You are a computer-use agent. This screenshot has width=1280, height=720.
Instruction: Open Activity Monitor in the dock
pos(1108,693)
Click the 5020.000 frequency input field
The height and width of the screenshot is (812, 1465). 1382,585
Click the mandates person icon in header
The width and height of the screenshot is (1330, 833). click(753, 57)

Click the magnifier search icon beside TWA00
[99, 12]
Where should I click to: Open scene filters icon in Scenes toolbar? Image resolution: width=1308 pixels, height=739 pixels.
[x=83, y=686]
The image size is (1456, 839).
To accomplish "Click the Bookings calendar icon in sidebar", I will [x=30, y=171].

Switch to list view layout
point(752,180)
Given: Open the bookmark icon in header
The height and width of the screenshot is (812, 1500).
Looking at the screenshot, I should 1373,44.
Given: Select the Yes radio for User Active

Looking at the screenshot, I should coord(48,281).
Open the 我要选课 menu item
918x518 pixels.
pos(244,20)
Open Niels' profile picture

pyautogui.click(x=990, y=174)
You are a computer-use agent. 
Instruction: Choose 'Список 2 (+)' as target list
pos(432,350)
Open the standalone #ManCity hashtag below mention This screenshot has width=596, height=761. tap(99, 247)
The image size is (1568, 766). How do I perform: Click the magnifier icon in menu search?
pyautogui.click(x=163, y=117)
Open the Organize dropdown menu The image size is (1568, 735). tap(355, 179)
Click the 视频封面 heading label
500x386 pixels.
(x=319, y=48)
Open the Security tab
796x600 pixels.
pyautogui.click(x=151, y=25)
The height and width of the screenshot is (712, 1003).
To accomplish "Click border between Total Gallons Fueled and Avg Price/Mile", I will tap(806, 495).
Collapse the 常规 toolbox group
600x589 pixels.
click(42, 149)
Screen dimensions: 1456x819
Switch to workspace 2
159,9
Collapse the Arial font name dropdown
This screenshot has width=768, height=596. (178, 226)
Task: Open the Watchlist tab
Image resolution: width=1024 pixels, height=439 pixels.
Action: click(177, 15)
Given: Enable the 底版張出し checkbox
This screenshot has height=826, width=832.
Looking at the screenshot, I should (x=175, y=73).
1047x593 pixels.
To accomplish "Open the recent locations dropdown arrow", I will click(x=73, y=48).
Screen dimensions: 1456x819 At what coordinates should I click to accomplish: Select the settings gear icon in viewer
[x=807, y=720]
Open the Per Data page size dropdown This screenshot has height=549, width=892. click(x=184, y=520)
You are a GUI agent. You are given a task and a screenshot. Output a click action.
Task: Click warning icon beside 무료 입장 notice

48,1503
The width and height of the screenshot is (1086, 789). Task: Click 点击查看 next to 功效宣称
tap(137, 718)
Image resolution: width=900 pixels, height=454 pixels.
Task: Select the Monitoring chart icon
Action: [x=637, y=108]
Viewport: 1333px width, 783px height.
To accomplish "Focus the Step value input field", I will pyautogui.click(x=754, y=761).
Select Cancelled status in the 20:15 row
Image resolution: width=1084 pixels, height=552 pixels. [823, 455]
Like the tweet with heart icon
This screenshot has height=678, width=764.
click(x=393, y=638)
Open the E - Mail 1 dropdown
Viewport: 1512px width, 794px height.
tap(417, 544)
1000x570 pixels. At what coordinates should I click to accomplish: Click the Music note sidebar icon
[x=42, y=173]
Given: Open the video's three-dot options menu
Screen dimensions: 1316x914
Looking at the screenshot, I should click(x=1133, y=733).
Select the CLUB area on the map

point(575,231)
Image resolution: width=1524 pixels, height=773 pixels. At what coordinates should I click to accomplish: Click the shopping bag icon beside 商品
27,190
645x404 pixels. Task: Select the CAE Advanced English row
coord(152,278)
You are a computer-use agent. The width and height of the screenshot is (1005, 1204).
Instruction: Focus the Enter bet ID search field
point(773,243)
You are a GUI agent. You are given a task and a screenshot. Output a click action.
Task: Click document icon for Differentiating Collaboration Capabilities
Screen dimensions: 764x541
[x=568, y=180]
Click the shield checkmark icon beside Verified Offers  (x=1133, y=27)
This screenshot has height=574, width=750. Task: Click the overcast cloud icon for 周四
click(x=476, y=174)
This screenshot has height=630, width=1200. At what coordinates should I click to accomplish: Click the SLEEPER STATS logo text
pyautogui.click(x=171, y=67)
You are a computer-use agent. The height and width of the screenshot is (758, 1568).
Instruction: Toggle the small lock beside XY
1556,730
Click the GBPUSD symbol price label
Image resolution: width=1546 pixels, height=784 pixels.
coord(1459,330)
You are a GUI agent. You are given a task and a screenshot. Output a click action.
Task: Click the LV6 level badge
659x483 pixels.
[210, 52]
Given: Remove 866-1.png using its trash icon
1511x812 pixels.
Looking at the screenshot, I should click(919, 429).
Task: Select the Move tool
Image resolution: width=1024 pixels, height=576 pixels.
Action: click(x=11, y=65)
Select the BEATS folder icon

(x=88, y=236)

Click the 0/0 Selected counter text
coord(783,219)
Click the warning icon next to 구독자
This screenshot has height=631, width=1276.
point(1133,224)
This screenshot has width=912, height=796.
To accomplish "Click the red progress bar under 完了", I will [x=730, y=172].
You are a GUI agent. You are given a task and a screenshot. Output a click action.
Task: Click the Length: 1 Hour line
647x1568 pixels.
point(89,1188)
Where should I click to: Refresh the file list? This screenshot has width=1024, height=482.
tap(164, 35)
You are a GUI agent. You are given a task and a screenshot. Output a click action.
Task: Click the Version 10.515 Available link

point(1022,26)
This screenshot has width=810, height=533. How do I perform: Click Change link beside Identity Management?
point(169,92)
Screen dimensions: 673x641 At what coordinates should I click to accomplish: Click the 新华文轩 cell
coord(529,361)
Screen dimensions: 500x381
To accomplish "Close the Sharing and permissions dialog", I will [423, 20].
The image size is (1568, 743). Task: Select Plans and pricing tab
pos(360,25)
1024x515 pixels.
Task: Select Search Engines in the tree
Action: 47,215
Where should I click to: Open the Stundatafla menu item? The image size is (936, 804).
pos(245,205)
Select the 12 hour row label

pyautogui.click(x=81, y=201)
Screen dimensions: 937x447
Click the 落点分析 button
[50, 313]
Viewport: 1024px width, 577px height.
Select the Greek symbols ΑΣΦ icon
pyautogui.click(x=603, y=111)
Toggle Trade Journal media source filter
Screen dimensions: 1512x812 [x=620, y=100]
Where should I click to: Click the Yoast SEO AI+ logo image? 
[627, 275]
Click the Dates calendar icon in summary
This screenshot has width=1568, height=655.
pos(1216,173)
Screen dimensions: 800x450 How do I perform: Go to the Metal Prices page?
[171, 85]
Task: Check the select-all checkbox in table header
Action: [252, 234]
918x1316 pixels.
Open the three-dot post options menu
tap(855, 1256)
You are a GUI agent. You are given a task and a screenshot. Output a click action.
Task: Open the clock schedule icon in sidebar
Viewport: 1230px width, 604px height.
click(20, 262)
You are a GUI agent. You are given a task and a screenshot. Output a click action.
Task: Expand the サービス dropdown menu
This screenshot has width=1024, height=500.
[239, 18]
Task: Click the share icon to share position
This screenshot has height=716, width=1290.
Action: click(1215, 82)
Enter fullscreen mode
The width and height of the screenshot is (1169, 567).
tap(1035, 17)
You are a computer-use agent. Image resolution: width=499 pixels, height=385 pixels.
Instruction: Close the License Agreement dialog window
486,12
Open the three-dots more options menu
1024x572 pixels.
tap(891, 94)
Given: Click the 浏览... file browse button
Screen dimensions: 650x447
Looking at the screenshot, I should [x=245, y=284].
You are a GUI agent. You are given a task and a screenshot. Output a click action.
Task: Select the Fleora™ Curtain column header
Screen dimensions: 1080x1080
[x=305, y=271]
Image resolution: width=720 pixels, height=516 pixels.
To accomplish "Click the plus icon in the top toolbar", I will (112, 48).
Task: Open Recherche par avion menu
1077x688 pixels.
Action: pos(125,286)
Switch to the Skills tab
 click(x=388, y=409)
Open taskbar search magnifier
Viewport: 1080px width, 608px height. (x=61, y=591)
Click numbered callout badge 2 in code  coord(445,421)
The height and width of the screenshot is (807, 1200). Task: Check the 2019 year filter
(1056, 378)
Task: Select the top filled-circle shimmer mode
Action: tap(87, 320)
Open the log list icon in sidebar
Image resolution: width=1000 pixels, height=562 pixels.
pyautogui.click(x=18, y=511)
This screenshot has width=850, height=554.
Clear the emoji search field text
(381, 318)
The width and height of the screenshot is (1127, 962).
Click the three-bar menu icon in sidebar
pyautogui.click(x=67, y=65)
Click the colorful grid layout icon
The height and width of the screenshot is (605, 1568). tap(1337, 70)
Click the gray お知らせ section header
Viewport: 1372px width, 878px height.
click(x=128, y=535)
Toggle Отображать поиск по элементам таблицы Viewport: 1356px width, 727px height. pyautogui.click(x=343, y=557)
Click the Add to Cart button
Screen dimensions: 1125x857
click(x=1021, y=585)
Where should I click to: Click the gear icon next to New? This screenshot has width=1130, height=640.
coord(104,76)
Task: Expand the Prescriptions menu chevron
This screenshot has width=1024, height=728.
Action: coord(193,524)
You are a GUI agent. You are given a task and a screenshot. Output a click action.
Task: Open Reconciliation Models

### Exercise prompt:
Take from the listing above each line in which the string "Expand" is found.

### Task solution:
Task: Expand the サービス dropdown menu
Task: Expand the Prescriptions menu chevron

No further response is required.